In one of the immortal lines of Godfather 2, mafia boss Michael Corleone discusses the fate of his brother, who betrayed him, with his enforcer.
“I don’t want anything to happen to him while my mother is alive,” Corleone said.
Message received.
The brother was murdered after their mother’s funeral.
Last week it was reported that the Obama administration has delivered a message to the Palestinian Authority. The administration has warned the PA that the US will veto any anti-Israel resolution brought before the UN Security Council before the US presidential elections on November 8.
Message received.
Open season on Israel at the Security Council will commence November 9. The Palestinians are planning appropriately.
Israel needs to plan, too. Israel’s most urgent diplomatic mission today is to develop and implement a strategy that will outflank President Barack Obama in his final eight weeks in power.
Lobbying the administration is pointless. Obama has waited eight years to exact his revenge on Israel for not supporting his hostile, strategically irrational policies.
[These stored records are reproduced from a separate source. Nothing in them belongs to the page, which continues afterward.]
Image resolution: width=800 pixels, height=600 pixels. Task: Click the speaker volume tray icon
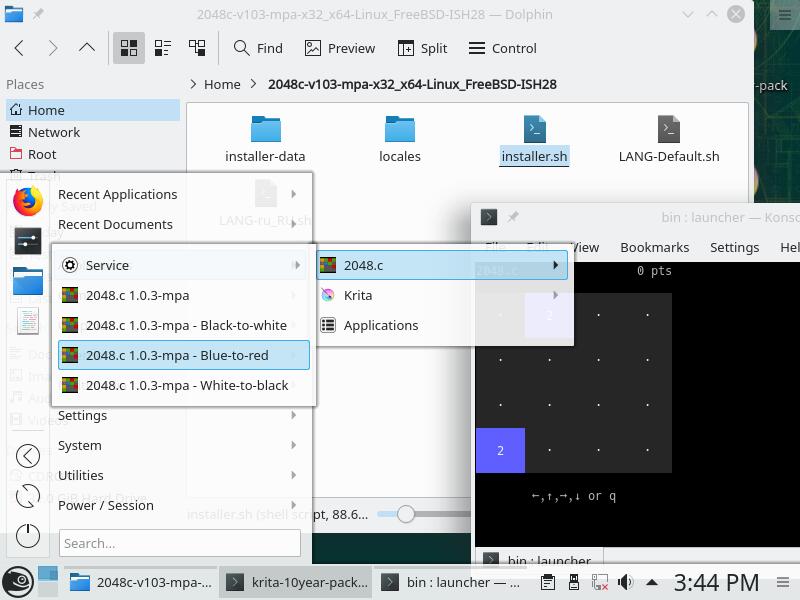click(x=626, y=582)
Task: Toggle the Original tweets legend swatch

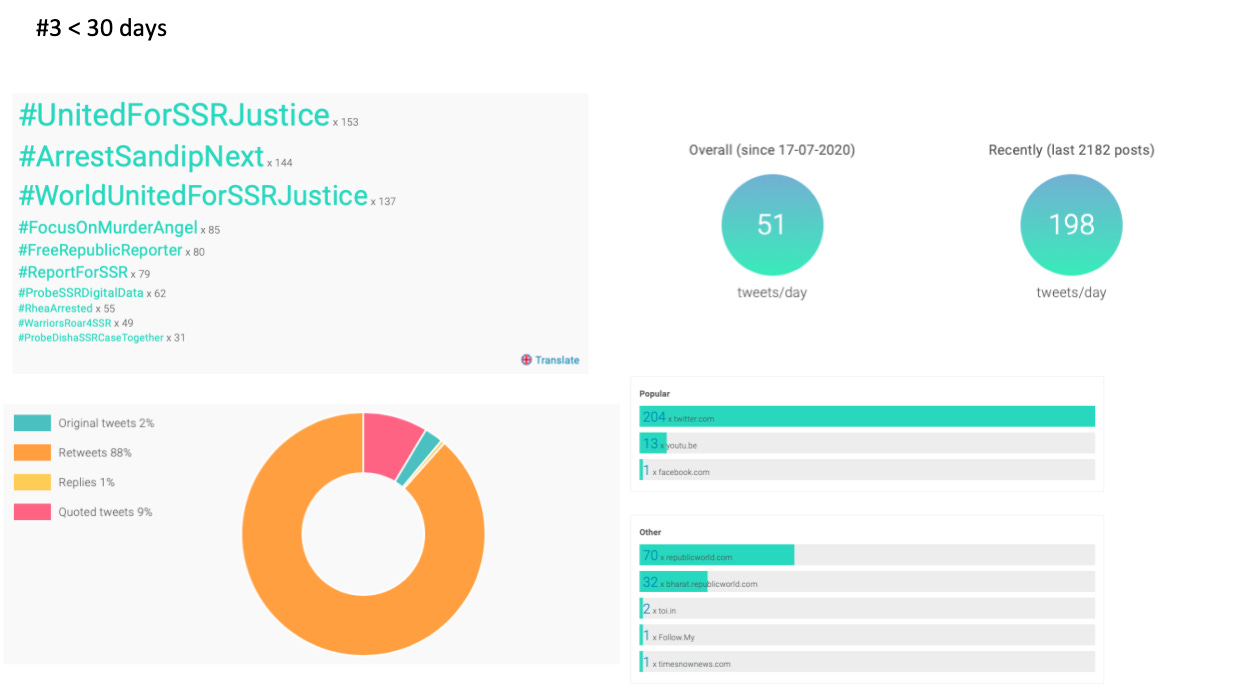Action: coord(32,423)
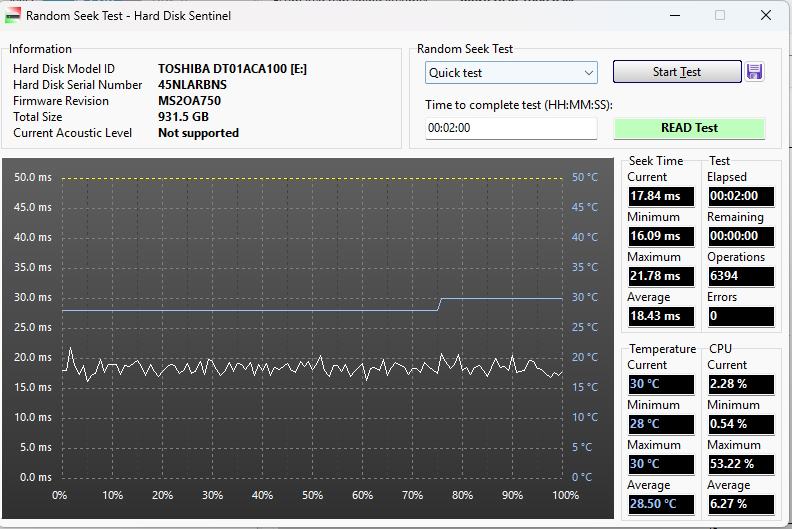Close the Random Seek Test window

coord(766,15)
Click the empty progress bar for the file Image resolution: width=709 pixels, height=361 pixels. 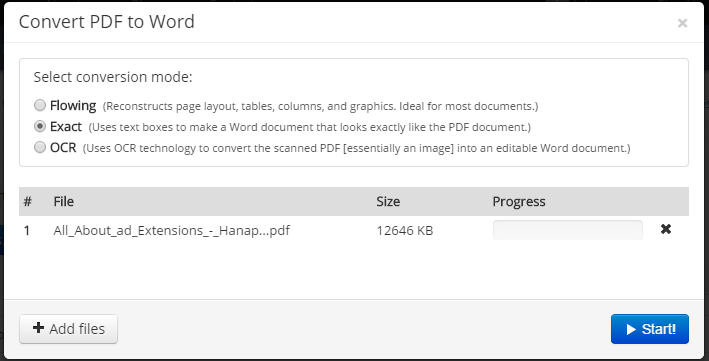click(x=567, y=230)
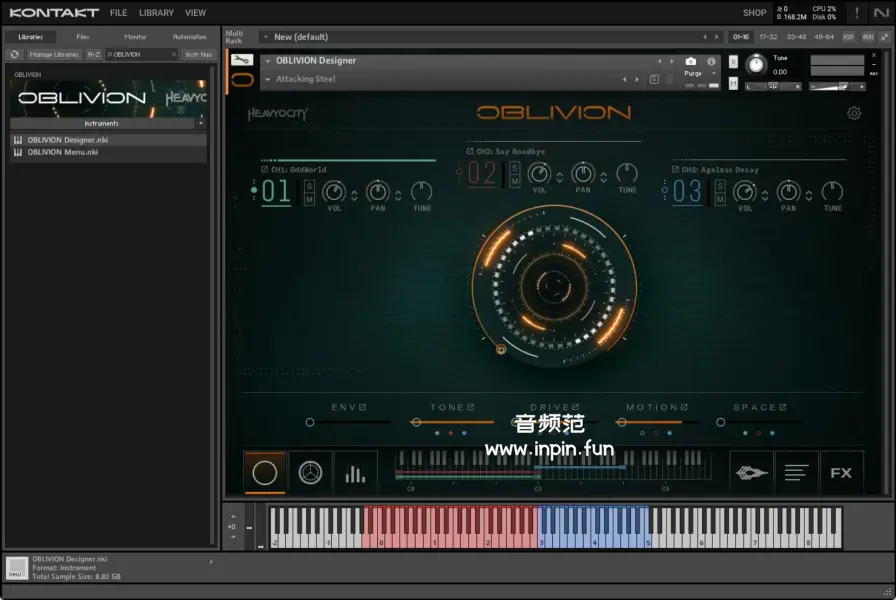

And he has no interest in letting bygones be bygones.
Before turning to what Israel must do, first we need to understand what Israel can do.
A good place to begin is by considering what just transpired at UNESCO, where twice in a week, UNESCO bodies resolved to erase 3,000 years of Jewish history in Jerusalem and the Temple Mount.
The fight that Israel waged at UNESCO is not the fight it needs to wage at the Security Council. The stakes at the Security Council are far higher.
Like the UN General Assembly, UNESCO’s decisions are non-binding declarations that have no legal or operational significance. As such, there is no reason to expend great resources to fight them. For Israel, the goal of the fight at UNESCO is not to defeat anti-Israel initiatives. That is impossible given the Palestinians’ automatic majority.
The purpose of the fight at UNESCO is to humiliate European governments that side with antisemitic initiatives, and to weaken the congenitally anti-Israel body itself.
The government achieved both of these objectives. Italian Prime Minister Matteo Renzi’s disavowal of his own government’s abstention from the vote on the first resolution – like the similar position taken after the fact by the Mexican government – was a diplomatic victory for Israel.
So too, the fact that UNESCO’s own Secretary-General Irina Bukova felt compelled to disavow her own agency’s actions by rejecting the resolution’s denial of the Jewish people’s ties to Jerusalem was a significant victory for Israel. Her statement was deeply damaging for UNESCO and its reputation.